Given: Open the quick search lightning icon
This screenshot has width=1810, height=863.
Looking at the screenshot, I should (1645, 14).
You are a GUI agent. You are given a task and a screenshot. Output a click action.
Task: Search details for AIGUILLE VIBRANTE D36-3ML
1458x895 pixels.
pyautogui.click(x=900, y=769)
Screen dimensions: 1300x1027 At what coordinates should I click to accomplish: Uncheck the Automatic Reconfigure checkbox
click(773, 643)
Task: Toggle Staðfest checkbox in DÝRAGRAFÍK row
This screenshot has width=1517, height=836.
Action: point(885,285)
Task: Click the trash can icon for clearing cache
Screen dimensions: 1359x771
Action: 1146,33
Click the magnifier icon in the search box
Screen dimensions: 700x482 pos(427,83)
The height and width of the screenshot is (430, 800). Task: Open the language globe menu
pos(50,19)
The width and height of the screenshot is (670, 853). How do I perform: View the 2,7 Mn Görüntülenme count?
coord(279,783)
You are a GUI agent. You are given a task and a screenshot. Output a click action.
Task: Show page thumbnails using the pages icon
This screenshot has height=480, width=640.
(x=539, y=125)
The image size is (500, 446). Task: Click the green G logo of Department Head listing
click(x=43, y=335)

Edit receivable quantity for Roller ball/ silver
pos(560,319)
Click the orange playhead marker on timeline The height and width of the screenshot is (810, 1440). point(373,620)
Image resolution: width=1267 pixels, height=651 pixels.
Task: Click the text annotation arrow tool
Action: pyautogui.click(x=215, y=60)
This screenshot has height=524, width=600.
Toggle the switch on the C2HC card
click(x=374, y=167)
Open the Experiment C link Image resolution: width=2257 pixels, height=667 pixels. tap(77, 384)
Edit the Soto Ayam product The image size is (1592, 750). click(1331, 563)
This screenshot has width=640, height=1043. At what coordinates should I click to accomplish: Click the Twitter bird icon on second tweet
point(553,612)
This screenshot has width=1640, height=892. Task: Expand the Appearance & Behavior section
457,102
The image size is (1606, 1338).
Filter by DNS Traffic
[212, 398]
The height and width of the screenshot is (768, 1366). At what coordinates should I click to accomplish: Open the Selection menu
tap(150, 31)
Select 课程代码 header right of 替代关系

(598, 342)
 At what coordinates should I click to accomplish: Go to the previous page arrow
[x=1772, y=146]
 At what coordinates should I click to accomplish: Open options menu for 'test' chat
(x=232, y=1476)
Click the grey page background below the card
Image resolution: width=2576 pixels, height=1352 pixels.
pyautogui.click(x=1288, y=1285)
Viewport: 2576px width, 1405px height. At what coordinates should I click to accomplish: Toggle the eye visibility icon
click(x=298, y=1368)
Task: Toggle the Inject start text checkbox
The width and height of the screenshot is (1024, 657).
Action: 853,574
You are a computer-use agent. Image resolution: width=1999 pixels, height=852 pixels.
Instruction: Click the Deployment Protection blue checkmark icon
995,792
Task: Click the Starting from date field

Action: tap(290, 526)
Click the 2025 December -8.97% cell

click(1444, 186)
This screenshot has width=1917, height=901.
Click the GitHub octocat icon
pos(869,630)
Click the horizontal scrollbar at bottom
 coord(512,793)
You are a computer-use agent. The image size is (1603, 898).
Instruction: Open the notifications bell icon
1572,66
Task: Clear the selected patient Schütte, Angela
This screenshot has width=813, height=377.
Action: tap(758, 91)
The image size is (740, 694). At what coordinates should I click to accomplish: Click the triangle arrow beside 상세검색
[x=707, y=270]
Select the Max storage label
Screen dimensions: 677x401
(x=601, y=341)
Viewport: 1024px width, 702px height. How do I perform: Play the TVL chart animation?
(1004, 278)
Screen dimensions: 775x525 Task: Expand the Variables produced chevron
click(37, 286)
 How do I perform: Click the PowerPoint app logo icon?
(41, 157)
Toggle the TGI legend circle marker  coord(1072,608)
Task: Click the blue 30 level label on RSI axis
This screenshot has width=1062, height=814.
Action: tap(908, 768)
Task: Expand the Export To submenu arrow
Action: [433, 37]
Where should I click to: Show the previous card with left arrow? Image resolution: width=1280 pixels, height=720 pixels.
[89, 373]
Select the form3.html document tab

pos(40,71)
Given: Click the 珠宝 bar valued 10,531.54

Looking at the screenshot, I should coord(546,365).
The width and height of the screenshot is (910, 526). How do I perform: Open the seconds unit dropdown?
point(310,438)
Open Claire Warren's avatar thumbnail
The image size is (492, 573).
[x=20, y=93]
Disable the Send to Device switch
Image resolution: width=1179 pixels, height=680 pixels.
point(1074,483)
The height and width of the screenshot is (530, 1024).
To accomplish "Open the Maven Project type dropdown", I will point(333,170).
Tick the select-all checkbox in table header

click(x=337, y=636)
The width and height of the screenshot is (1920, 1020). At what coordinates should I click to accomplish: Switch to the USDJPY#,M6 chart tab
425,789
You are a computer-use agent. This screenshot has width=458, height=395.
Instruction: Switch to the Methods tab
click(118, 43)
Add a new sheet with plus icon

○ ○ ○ ○ ○ ○ ○

Your task is to retype the whole listing, keeping every word exactly as it is.

Given: Open the quick search lightning icon
This screenshot has width=1810, height=863.
Looking at the screenshot, I should (1645, 14).
You are a GUI agent. You are given a task and a screenshot. Output a click action.
Task: Search details for AIGUILLE VIBRANTE D36-3ML
1458x895 pixels.
pyautogui.click(x=900, y=769)
Screen dimensions: 1300x1027 At what coordinates should I click to accomplish: Uncheck the Automatic Reconfigure checkbox
click(773, 643)
Task: Toggle Staðfest checkbox in DÝRAGRAFÍK row
This screenshot has width=1517, height=836.
Action: point(885,285)
Task: Click the trash can icon for clearing cache
Screen dimensions: 1359x771
Action: 1146,33
Click the magnifier icon in the search box
Screen dimensions: 700x482 pos(427,83)
The height and width of the screenshot is (430, 800). Task: Open the language globe menu
pos(50,19)
The width and height of the screenshot is (670, 853). How do I perform: View the 2,7 Mn Görüntülenme count?
coord(279,783)
You are a GUI agent. You are given a task and a screenshot. Output a click action.
Task: Show page thumbnails using the pages icon
This screenshot has height=480, width=640.
(x=539, y=125)
The image size is (500, 446). Task: Click the green G logo of Department Head listing
click(x=43, y=335)

Edit receivable quantity for Roller ball/ silver
pos(560,319)
Click the orange playhead marker on timeline The height and width of the screenshot is (810, 1440). point(373,620)
Image resolution: width=1267 pixels, height=651 pixels.
Task: Click the text annotation arrow tool
Action: pyautogui.click(x=215, y=60)
This screenshot has height=524, width=600.
Toggle the switch on the C2HC card
click(x=374, y=167)
Open the Experiment C link Image resolution: width=2257 pixels, height=667 pixels. tap(77, 384)
Edit the Soto Ayam product The image size is (1592, 750). click(1331, 563)
This screenshot has width=640, height=1043. At what coordinates should I click to accomplish: Click the Twitter bird icon on second tweet
point(553,612)
This screenshot has width=1640, height=892. Task: Expand the Appearance & Behavior section
457,102
The image size is (1606, 1338).
Filter by DNS Traffic
[212, 398]
The height and width of the screenshot is (768, 1366). At what coordinates should I click to accomplish: Open the Selection menu
tap(150, 31)
Select 课程代码 header right of 替代关系

(598, 342)
 At what coordinates should I click to accomplish: Go to the previous page arrow
[x=1772, y=146]
 At what coordinates should I click to accomplish: Open options menu for 'test' chat
(x=232, y=1476)
Click the grey page background below the card
Image resolution: width=2576 pixels, height=1352 pixels.
pyautogui.click(x=1288, y=1285)
Viewport: 2576px width, 1405px height. At what coordinates should I click to accomplish: Toggle the eye visibility icon
click(x=298, y=1368)
Task: Toggle the Inject start text checkbox
The width and height of the screenshot is (1024, 657).
Action: 853,574
You are a computer-use agent. Image resolution: width=1999 pixels, height=852 pixels.
Instruction: Click the Deployment Protection blue checkmark icon
995,792
Task: Click the Starting from date field

Action: tap(290, 526)
Click the 2025 December -8.97% cell

click(1444, 186)
This screenshot has width=1917, height=901.
Click the GitHub octocat icon
pos(869,630)
Click the horizontal scrollbar at bottom
 coord(512,793)
You are a computer-use agent. The image size is (1603, 898).
Instruction: Open the notifications bell icon
1572,66
Task: Clear the selected patient Schütte, Angela
This screenshot has width=813, height=377.
Action: tap(758, 91)
The image size is (740, 694). At what coordinates should I click to accomplish: Click the triangle arrow beside 상세검색
[x=707, y=270]
Select the Max storage label
Screen dimensions: 677x401
(x=601, y=341)
Viewport: 1024px width, 702px height. How do I perform: Play the TVL chart animation?
(1004, 278)
Screen dimensions: 775x525 Task: Expand the Variables produced chevron
click(37, 286)
 How do I perform: Click the PowerPoint app logo icon?
(41, 157)
Toggle the TGI legend circle marker  coord(1072,608)
Task: Click the blue 30 level label on RSI axis
This screenshot has width=1062, height=814.
Action: tap(908, 768)
Task: Expand the Export To submenu arrow
Action: [433, 37]
Where should I click to: Show the previous card with left arrow? Image resolution: width=1280 pixels, height=720 pixels.
[89, 373]
Select the form3.html document tab

pos(40,71)
Given: Click the 珠宝 bar valued 10,531.54

Looking at the screenshot, I should coord(546,365).
The width and height of the screenshot is (910, 526). How do I perform: Open the seconds unit dropdown?
point(310,438)
Open Claire Warren's avatar thumbnail
The image size is (492, 573).
[x=20, y=93]
Disable the Send to Device switch
Image resolution: width=1179 pixels, height=680 pixels.
point(1074,483)
The height and width of the screenshot is (530, 1024).
To accomplish "Open the Maven Project type dropdown", I will point(333,170).
Tick the select-all checkbox in table header

click(x=337, y=636)
The width and height of the screenshot is (1920, 1020). At what coordinates should I click to accomplish: Switch to the USDJPY#,M6 chart tab
425,789
You are a computer-use agent. This screenshot has width=458, height=395.
Instruction: Switch to the Methods tab
click(118, 43)
Add a new sheet with plus icon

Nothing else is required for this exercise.